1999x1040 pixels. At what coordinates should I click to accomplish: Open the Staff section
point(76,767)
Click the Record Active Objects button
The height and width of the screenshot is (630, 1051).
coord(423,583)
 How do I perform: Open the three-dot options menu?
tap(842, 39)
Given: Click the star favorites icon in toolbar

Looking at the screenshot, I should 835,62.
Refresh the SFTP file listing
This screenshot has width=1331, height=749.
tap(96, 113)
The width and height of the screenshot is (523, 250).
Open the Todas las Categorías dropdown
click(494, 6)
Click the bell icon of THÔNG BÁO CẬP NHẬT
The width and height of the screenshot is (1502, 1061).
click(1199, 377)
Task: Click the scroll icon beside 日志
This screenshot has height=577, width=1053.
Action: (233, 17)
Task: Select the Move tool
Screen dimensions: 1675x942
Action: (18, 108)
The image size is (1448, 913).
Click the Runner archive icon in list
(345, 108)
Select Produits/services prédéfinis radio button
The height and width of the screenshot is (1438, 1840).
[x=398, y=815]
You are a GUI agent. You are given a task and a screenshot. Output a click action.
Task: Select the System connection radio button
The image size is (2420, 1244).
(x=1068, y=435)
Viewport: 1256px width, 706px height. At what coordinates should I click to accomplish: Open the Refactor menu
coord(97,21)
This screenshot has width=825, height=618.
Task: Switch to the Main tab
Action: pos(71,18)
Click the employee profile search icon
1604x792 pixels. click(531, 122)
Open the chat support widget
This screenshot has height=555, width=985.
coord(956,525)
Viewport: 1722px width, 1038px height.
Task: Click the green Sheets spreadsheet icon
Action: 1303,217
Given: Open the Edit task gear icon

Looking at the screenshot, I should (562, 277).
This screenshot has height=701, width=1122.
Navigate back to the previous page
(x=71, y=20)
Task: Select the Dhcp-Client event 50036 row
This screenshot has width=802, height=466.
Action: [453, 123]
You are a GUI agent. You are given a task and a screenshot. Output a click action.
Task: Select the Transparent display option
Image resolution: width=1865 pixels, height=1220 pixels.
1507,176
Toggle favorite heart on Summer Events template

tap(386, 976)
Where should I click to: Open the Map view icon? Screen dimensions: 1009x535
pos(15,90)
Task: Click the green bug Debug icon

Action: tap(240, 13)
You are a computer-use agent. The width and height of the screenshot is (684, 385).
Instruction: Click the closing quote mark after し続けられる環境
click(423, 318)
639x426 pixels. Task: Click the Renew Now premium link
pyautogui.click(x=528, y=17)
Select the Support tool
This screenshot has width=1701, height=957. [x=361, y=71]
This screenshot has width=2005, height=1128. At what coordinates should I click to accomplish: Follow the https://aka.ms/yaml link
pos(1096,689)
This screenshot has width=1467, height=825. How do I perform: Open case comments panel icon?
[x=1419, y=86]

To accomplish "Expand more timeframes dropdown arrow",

::::::::

Problem statement →
Where a line of the records above holds the word "radio", copy that line.

Task output →
Select Produits/services prédéfinis radio button
Task: Select the System connection radio button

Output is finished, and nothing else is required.